*Stated exercise*:
Please retype all of the records below verbatim, leaving no line changed or left out.

*Data records*:
▬▬▬▬▬▬▬▬▬▬

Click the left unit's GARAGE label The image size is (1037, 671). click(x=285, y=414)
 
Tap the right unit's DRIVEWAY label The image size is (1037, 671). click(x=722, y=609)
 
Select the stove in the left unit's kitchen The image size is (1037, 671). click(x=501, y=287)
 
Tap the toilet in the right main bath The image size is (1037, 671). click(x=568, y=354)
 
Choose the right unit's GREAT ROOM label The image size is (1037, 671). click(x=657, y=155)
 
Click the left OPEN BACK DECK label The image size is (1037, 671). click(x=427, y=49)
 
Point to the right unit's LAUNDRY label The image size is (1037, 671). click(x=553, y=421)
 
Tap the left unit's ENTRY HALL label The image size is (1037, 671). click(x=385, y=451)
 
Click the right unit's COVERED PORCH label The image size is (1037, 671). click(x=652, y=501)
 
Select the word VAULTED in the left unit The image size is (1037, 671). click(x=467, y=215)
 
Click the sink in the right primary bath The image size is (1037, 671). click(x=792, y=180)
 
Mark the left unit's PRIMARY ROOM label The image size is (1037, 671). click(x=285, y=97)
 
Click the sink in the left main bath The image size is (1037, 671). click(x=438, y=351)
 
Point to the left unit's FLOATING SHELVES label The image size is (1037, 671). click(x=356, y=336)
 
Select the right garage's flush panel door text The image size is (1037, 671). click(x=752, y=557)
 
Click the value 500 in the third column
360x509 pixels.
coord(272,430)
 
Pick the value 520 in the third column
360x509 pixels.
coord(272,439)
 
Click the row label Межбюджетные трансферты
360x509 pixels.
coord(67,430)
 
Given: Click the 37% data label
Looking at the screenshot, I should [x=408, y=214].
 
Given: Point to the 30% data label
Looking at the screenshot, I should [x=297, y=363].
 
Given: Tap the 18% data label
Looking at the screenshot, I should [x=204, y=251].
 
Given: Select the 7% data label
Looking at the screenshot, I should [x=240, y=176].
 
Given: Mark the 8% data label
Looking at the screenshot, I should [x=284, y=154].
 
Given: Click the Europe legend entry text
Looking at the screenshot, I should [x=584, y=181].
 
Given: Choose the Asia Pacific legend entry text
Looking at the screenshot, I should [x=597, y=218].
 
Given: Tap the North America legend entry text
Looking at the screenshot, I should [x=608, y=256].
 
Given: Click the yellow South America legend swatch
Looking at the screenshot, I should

▬▬▬▬▬▬▬▬▬▬

*Exercise result*:
Click the left unit's GARAGE label The image size is (1037, 671). click(x=285, y=414)
 
Tap the right unit's DRIVEWAY label The image size is (1037, 671). click(x=722, y=609)
 
Select the stove in the left unit's kitchen The image size is (1037, 671). click(x=501, y=287)
 
Tap the toilet in the right main bath The image size is (1037, 671). click(x=568, y=354)
 
Choose the right unit's GREAT ROOM label The image size is (1037, 671). click(x=657, y=155)
 
Click the left OPEN BACK DECK label The image size is (1037, 671). click(x=427, y=49)
 
Point to the right unit's LAUNDRY label The image size is (1037, 671). click(x=553, y=421)
 
Tap the left unit's ENTRY HALL label The image size is (1037, 671). click(x=385, y=451)
 
Click the right unit's COVERED PORCH label The image size is (1037, 671). click(x=652, y=501)
 
Select the word VAULTED in the left unit The image size is (1037, 671). click(x=467, y=215)
 
Click the sink in the right primary bath The image size is (1037, 671). click(x=792, y=180)
 
Mark the left unit's PRIMARY ROOM label The image size is (1037, 671). click(x=285, y=97)
 
Click the sink in the left main bath The image size is (1037, 671). click(x=438, y=351)
 
Point to the left unit's FLOATING SHELVES label The image size is (1037, 671). click(x=356, y=336)
 
Select the right garage's flush panel door text The image size is (1037, 671). click(x=752, y=557)
 
Click the value 500 in the third column
360x509 pixels.
coord(272,430)
 
Pick the value 520 in the third column
360x509 pixels.
coord(272,439)
 
Click the row label Межбюджетные трансферты
360x509 pixels.
coord(67,430)
 
Given: Click the 37% data label
Looking at the screenshot, I should [x=408, y=214].
 
Given: Point to the 30% data label
Looking at the screenshot, I should [x=297, y=363].
 
Given: Tap the 18% data label
Looking at the screenshot, I should [x=204, y=251].
 
Given: Select the 7% data label
Looking at the screenshot, I should [x=240, y=176].
 
Given: Mark the 8% data label
Looking at the screenshot, I should [x=284, y=154].
 
Given: Click the Europe legend entry text
Looking at the screenshot, I should [x=584, y=181].
 
Given: Choose the Asia Pacific legend entry text
Looking at the screenshot, I should [x=597, y=218].
 
Given: Tap the North America legend entry text
Looking at the screenshot, I should [x=608, y=256].
 
Given: Click the yellow South America legend swatch
Looking at the screenshot, I should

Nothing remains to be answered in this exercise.